Three Ways Federal Policymakers Can Transform CTE to Benefit Learners, Workers, and Employers

Published mar. 22, 2021

As federal policymakers grapple with the challenge of reopening schools and getting the economy back on track while laying the foundation for a more equitable future, they are recognizing that career and technical education (CTE) programs could play key roles in the long-term effort to build a talented workforce.

Support for CTE is growing on both sides of the aisle in Congress, and in the Biden administration. In February, the co-chairs of the Congressional CTE Caucus—Representatives Jim Langevin (D-RI) and Glenn Thompson (R-PA)—introduced a resolution to formally recognize February as National CTE Month. And at his confirmation hearing before the Senate Health, Education, Labor, and Pensions committee, Miguel Cardona, who’s now secretary of education, joined senators in praising CTE programming, and he pledged to work to ensure that all students have access to college and career pathways when they graduate from high school.

The question now is, how do federal policymakers build on that momentum and harness the potential of CTE to drive innovation in education, improve outcomes, and strengthen workforce connections?

JFF urges the Biden administration and Congress to think boldly about CTE to ensure that it contributes to an equitable economic recovery and becomes an integral component of programs that meet the needs of today’s learners, workers, and businesses.

We’ve identified three strategies Congress and the administration should pursue right away to achieve those goals: Use the bully pulpit, work across silos, and create a new innovation grant that significantly increases funding for secondary and postsecondary CTE programs. Here’s a look at each one of those strategies in more detail.

The question now is, how do federal policymakers build on that momentum and harness the potential of CTE?

Use the Bully Pulpit

Because it has a prominent national platform, the U.S. Department of Education’s Office for Career and Technical Education (OCTAE) can use the bully pulpit to drive innovation and improve learner outcomes. For example, OCTAE could craft a nationwide communications campaign and organize meetings and events that promote messages designed to improve attitudes toward CTE. It could also push for the integration of CTE into core academic curricula. The cumulative impact of such efforts could help expand and diversify the pool of CTE instructors. Such initiatives should set clear expectations that all CTE programs connect to in-demand industries and public infrastructure spending.

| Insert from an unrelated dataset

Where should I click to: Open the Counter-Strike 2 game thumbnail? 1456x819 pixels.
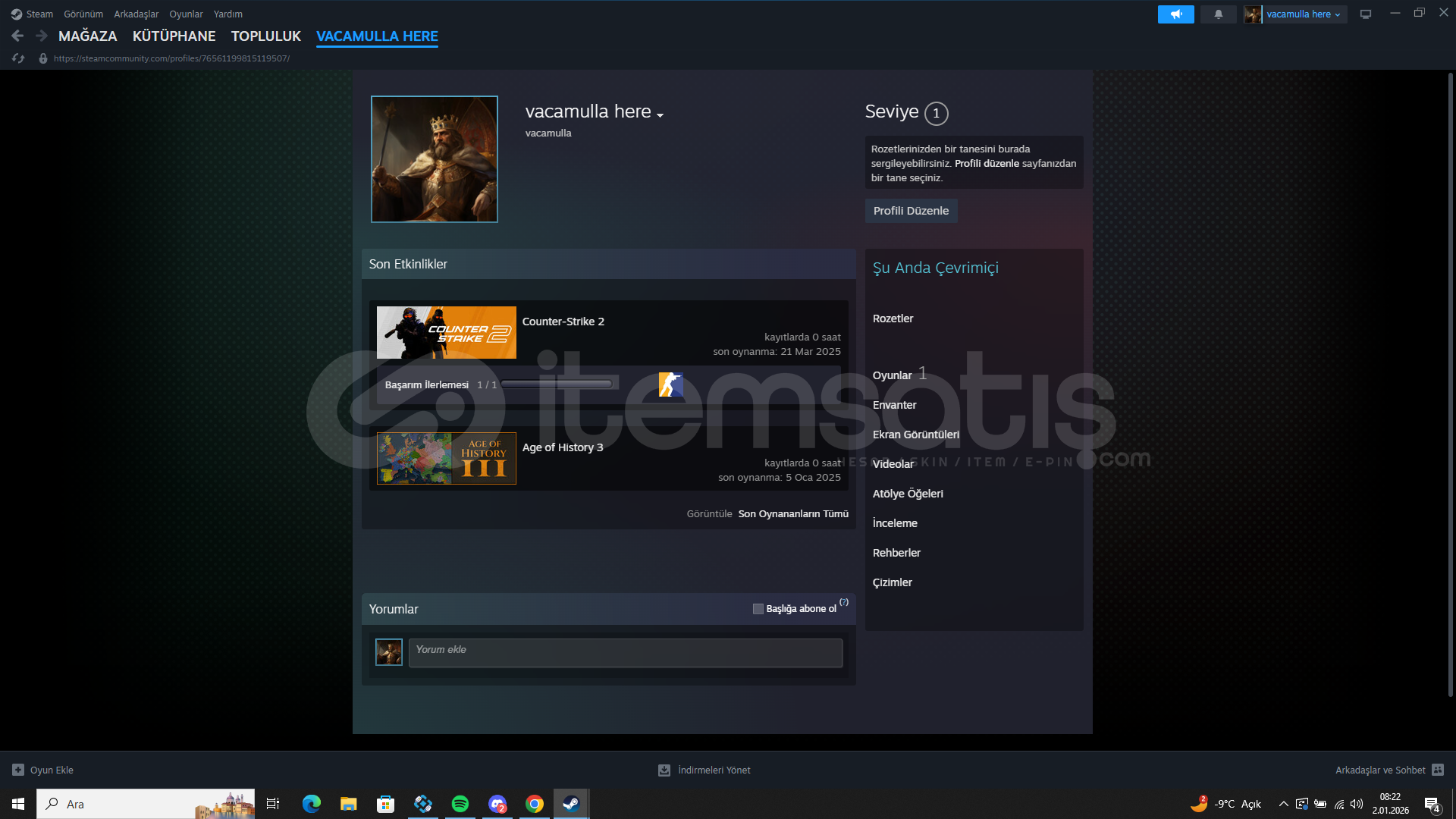point(446,333)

OCTAE’s priorities should include promoting effective and innovative practices and sharing information about what’s possible for CTE in virtual learning environments.

Work Across Silos

Educational programming still remains largely disconnected from the needs of students, workers, and employers. By strengthening collaboration between the U.S. Department of Labor and agencies with strong employer connections, OCTAE could build upon current efforts to develop an infrastructure that supports employers building relationships with school districts and postsecondary institutions. That effort could deepen existing education and workforce relationships and alignment with in-demand industries and occupations identified by state and local leaders.

OCTAE should also encourage employers to collaborate with schools and training providers to develop a diverse array of short-term work-based learning experiences (such as micro-internships or pre-apprenticeships) in addition to traditional longer-term internships and apprenticeships.

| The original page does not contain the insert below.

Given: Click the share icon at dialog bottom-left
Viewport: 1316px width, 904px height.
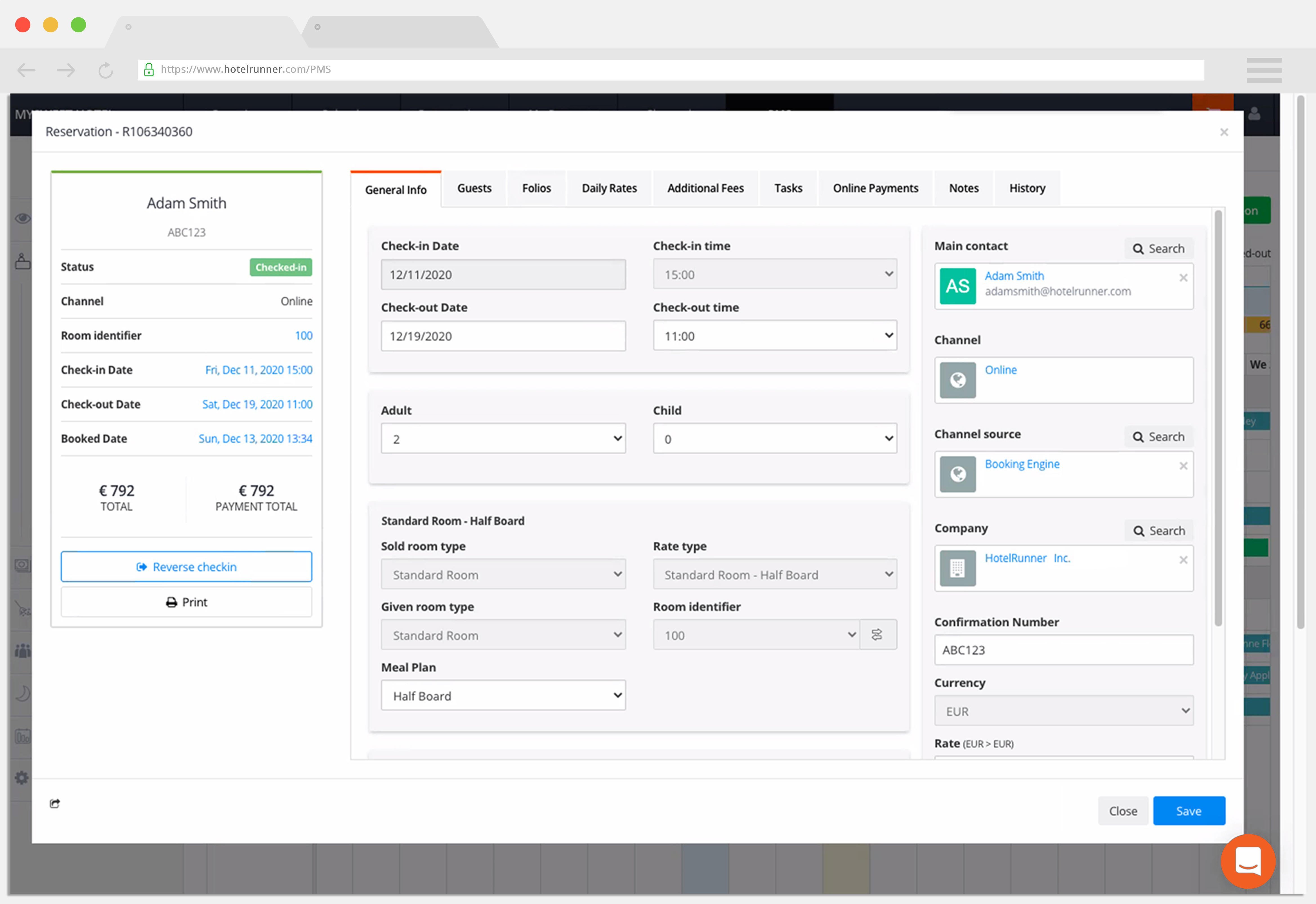Looking at the screenshot, I should [55, 803].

State and local intermediaries can also play a key role in developing a comprehensive infrastructure that fosters connections between education and industry, and OCTAE should encourage states to use discretionary funds to support such efforts. Examples of intermediaries that are effectively building connections among educators, employers, and workers include Minneapolis, Minnesota’s AchieveMpls, California’s INNOVATE Tulare-Kings, and New York City’s Here to Here.

Federal lawmakers should significantly increase funding for secondary and postsecondary CTE programs.

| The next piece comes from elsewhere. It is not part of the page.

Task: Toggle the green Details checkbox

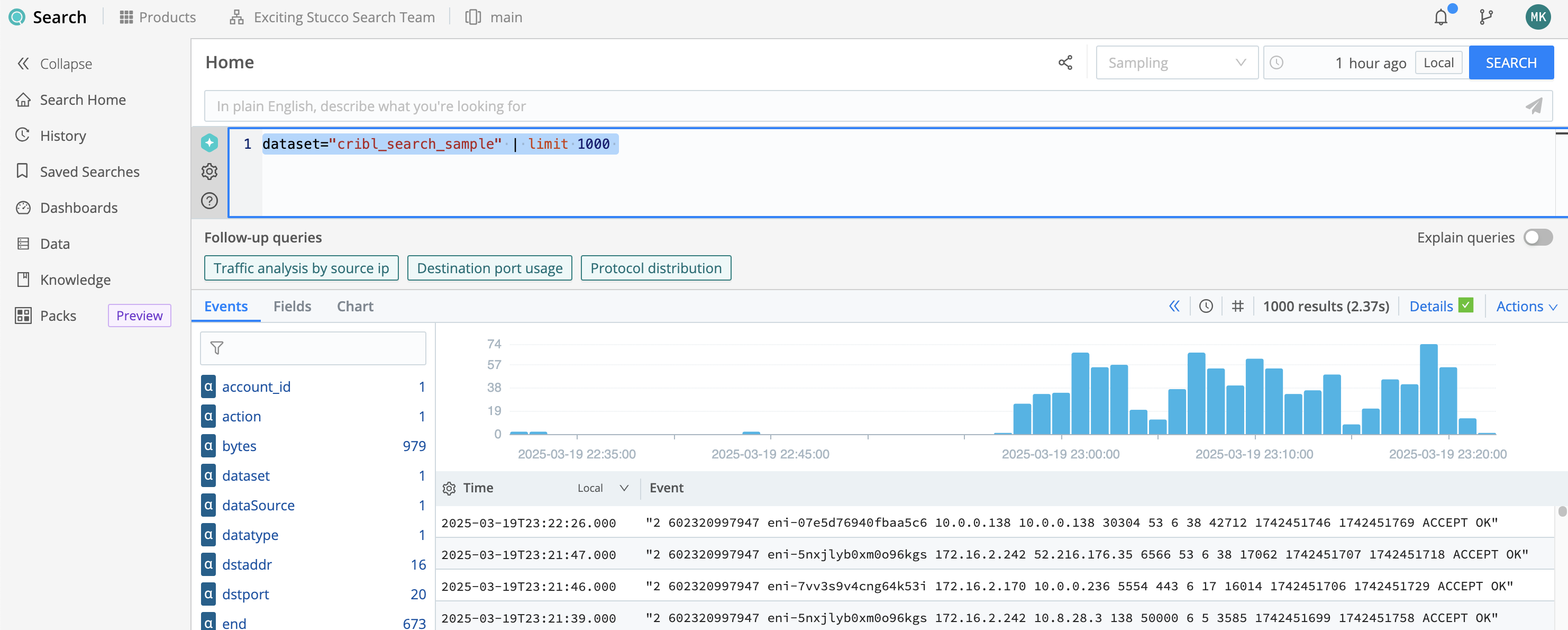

Create a New Innovation Grant

Federal lawmakers should significantly increase funding for secondary and postsecondary CTE programs in order to meet the future workforce needs of our evolving economy. Increases to the Perkins CTE formula are desperately needed. In addition, there’s opportunity for the federal government to spur innovation through new grants focused on programs of study that do the following:

  • Bridge high school, postsecondary education, and the workplace, and offer courses that are aligned to regional labor market needs
  • Expand opportunities for students to begin earning college credit and industry credentials in high school
  • Provide rigorous, sequential, and clearly articulated coursework that integrates academic and technical subject matter and leads to industry-recognized postsecondary credentials
  • Include multiple entry and exit points for postsecondary students (including out-of-school youth and adults) by adopting a modularized curriculum that corresponds to stackable credentials and jobs
  • Invest in intermediaries to support a comprehensive pathways infrastructure
  • Increase the focus on academic and career counseling services and student support

A good deal of momentum has built up around CTE programming over the past few years, and federal policymakers and the Department of Education should keep up the progress. JFF looks forward to working with the Biden administration to build an innovative education system that supports and values CTE programming and connects to workforce needs.